次の質問に、はい(〇)、どちらでもない(△)、いいえ(×)でお答えください。集計方法は〇が2点、△が1点、×が0点で計算し、合計(0〜20点)を出します。
1.人の気持ちが気になって合わせてしまいます。
2.人前に出るより、後ろに引っ込んでしまいます。
3.よく後悔します。
4.相手の顔色をうかがいます。
5.不愉快なことがあっても口にださず、抑えています。
6.人に良く思われようと振る舞います。
7.協調性があります。
8.遠慮がちです。
9.周囲の人の意見に振り回されます。
10.自分は悪くもないのに、直ぐに謝ります。
上記はAC(アダルトチルドレン=順応した私)の性質を表しており、合計点が高いほど、この性質を強く持っていると考えられます。幼少期に親の影響や期待を受けて「いい子」になって周囲に合わせようと努力している部分で、人が本来持っている自由な欲求や衝動を押さえつける力となっています。

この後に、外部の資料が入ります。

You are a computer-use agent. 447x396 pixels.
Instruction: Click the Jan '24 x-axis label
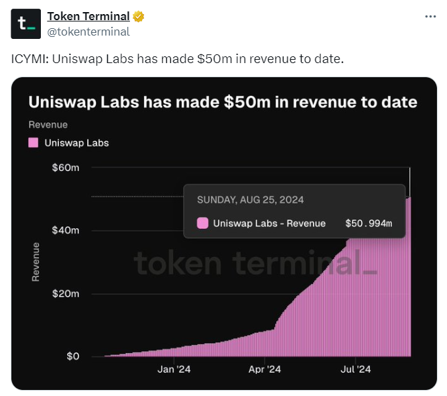click(x=175, y=368)
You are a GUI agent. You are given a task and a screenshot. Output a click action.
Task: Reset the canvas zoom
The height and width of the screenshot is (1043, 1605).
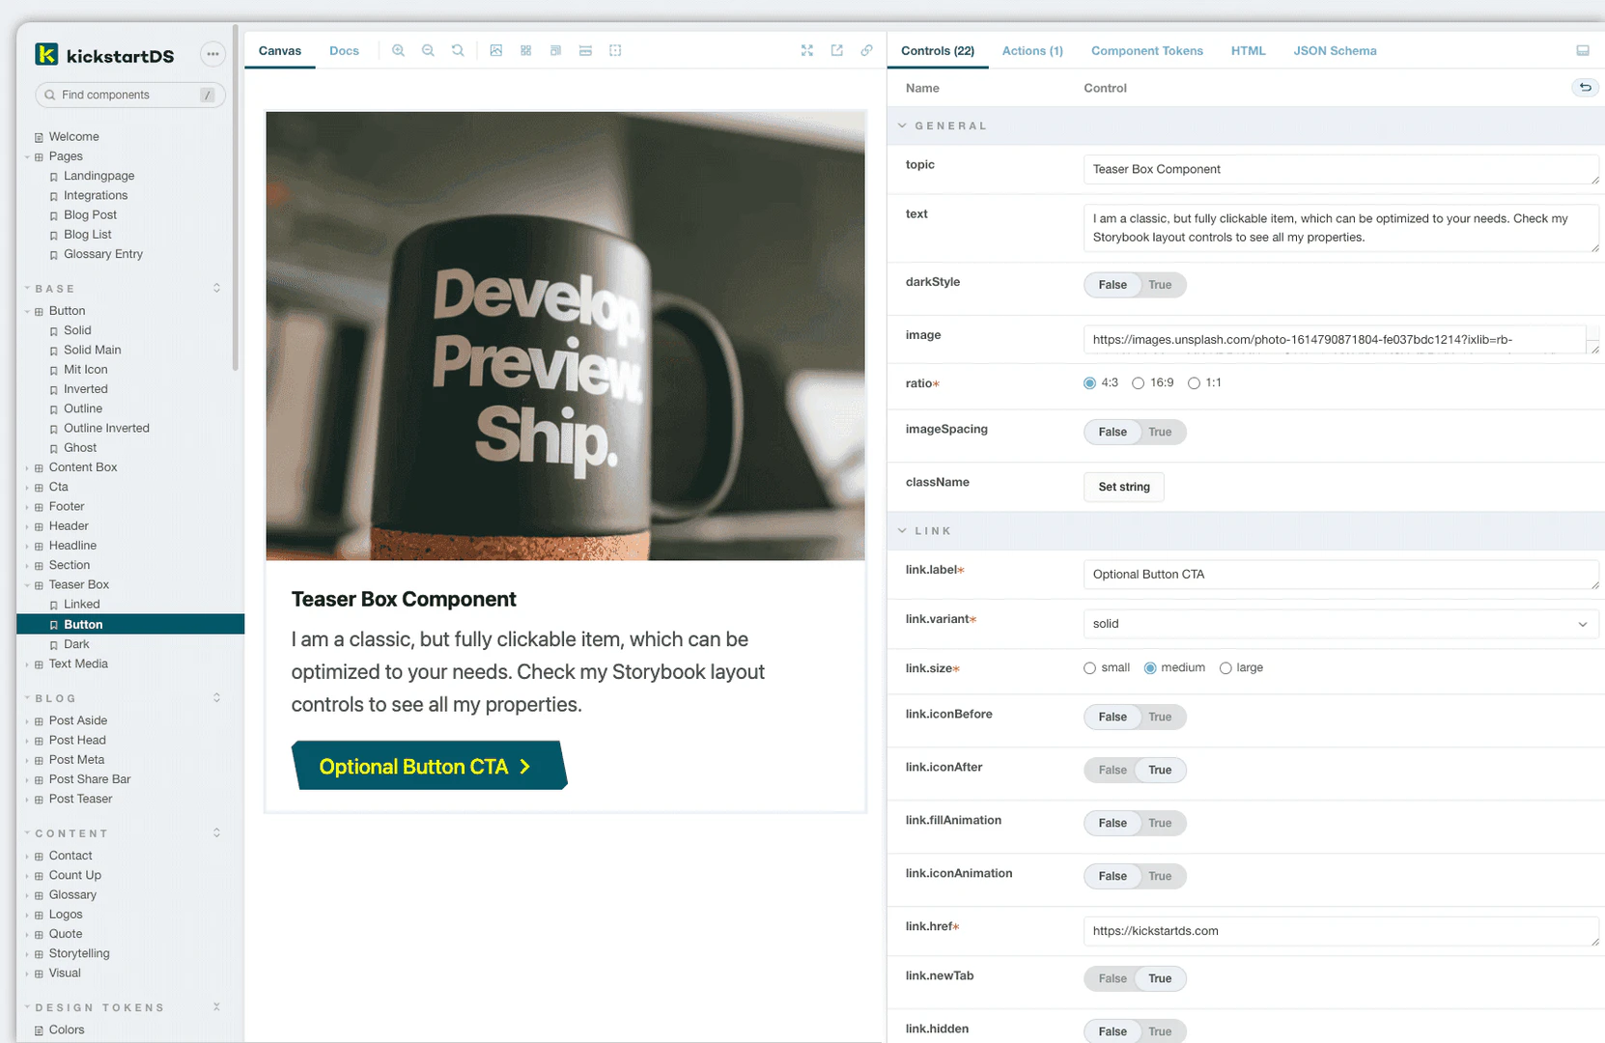(x=458, y=50)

気配り上手で我慢強いという長所がある反面、他人に気を遣いすぎてストレスが溜まり、心身の不調が出やすい傾向があります。
この本の著者の診療室を訪れる3分の2は、このACが高いタイプの人だそうで、内心で周りの人間に反発を覚えていることが少なくないのだとか。
適切に自己表現をしよう
ACが高いタイプの方の訓練方法として、あくまで一例ですが、以下のようなものがあります。
・「私はこう思う」と自分の考えを伝える練習をする
・これ以上は譲らないというポイントを決める
・自分がイヤだと思った会話に加わらない
・冷静に話を分析しながら聞いたり質問したりする
・冗談やユーモアなどポジティブな会話を心がける
詳しく学びたい方は、「交流分析」や「アサーション」などの書籍を読んでみたり、トレーニングを受けてみてもいいでしょう。
なお、「言いたいことがなかなか言えずに、自分を押し殺してしまう…」という方向けに、以前このような記事を書きました。よろしければご覧ください。
「なんで分かってくれないの!」そんな時どうしてる?自分のコミュニケーションの傾向を知ろう【①セルフチェック編】
教師だって人間だもの、学生との関係で悩むことだって当然あると思います。
相手はコントロールできませんが、自分の考えや態度を変えることは可能です。
相手を責めたり、回りくどく言って察してもらおうとしたり、皮肉を言ったりするのは逆効果になることが多いです。もちろん我慢し続けるのも良くないです。
「日本社会」や「日本人」と大きな括りで悪口を言われた時、まるで自分が攻撃されたり、ばかにされたりしたかのような感覚になるかもしれません。でも、個人的に受け止めずに、一線を引くことが必要です。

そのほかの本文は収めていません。